= Work to complete =
Pictures are not part of the answer. Write out exactly the lines from the one containing "Tap the browser home icon" through the end of the material below.

= Data extracts =
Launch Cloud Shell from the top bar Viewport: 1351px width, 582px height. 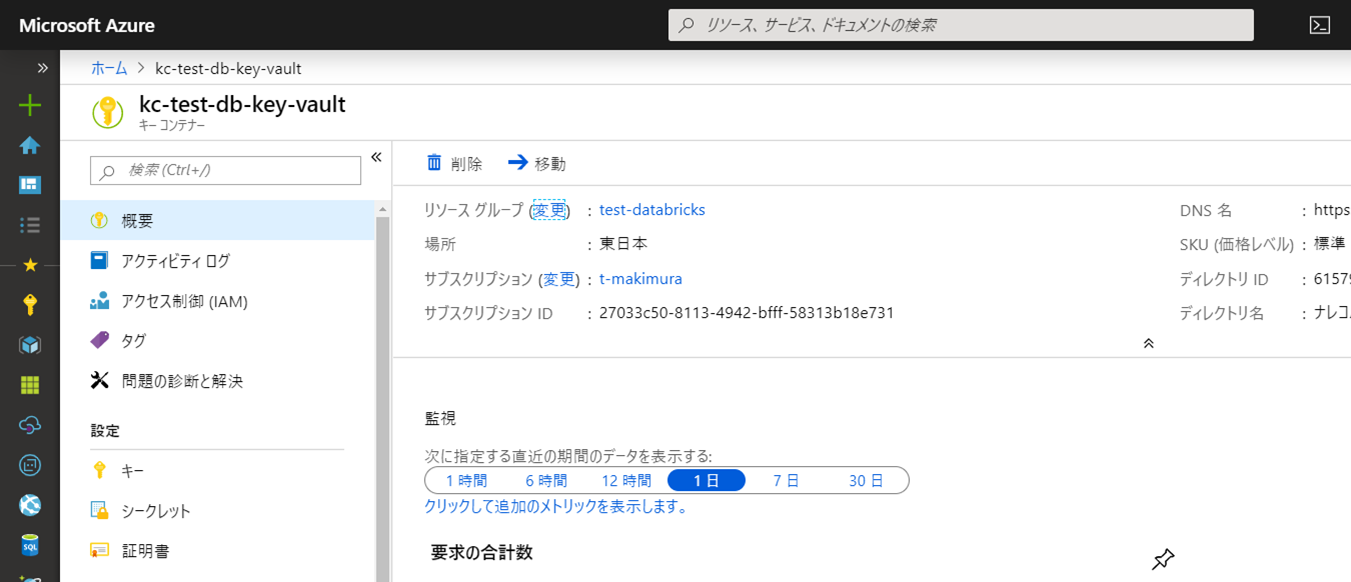click(1318, 24)
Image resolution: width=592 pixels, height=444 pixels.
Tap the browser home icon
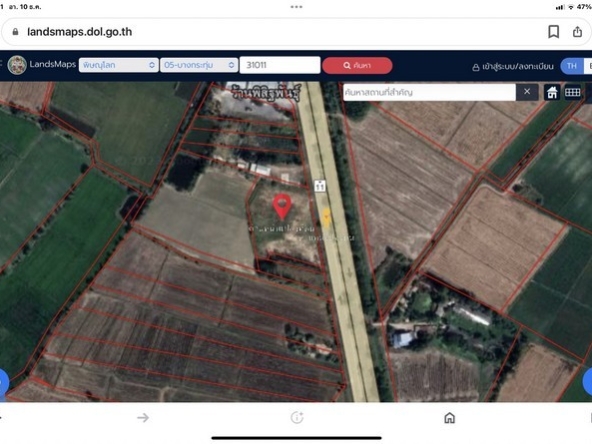(449, 418)
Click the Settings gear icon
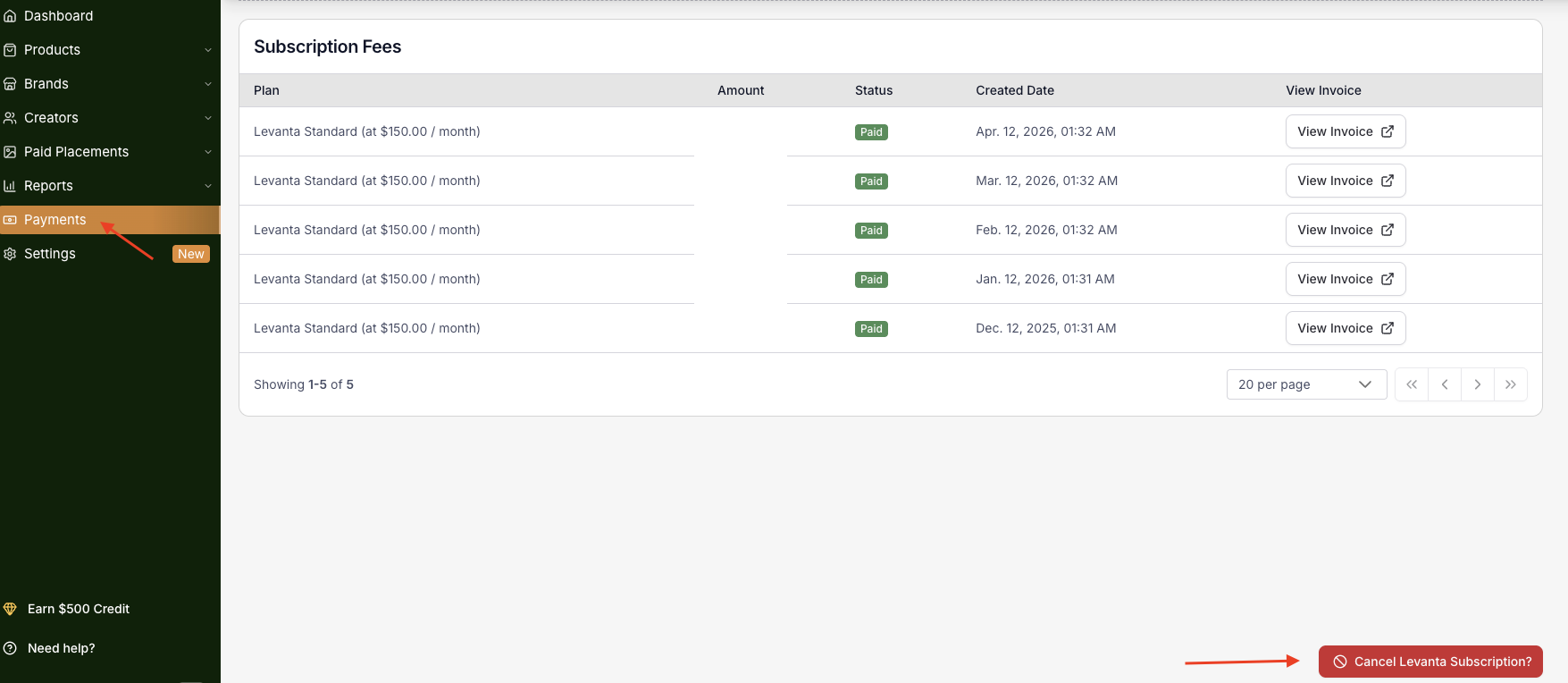Viewport: 1568px width, 683px height. [x=10, y=254]
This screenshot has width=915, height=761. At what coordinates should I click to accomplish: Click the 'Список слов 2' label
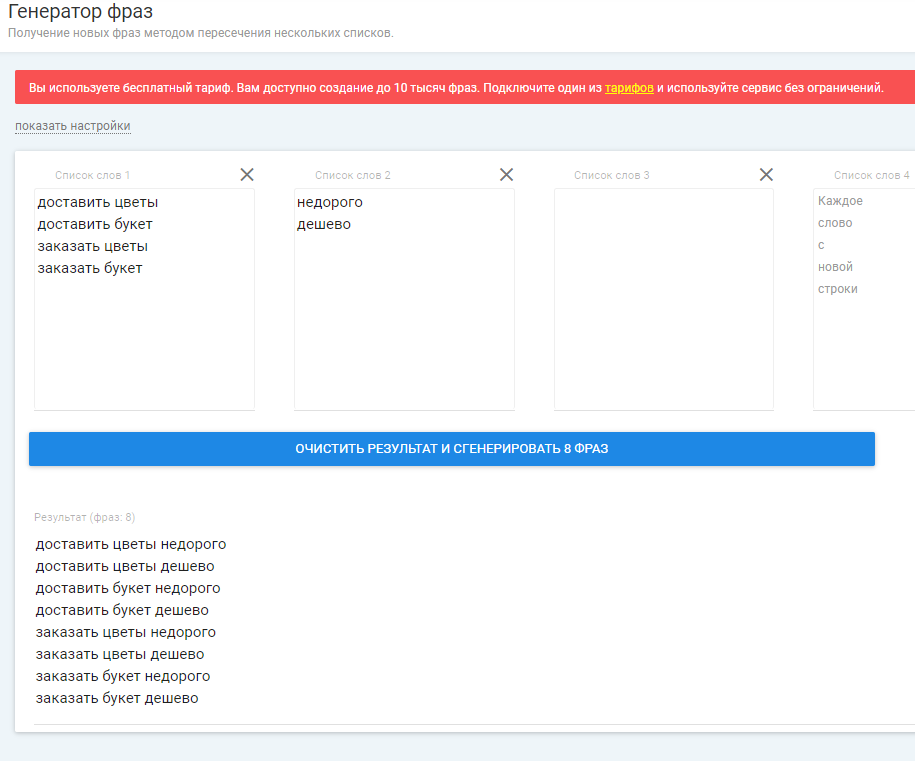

= Reply to the exercise =
Tap the browser home icon
(449, 418)
Click the Settings gear icon
Viewport: 1568px width, 683px height. [x=10, y=254]
This screenshot has width=915, height=761. At what coordinates should I click to accomplish: Click the 'Список слов 2' label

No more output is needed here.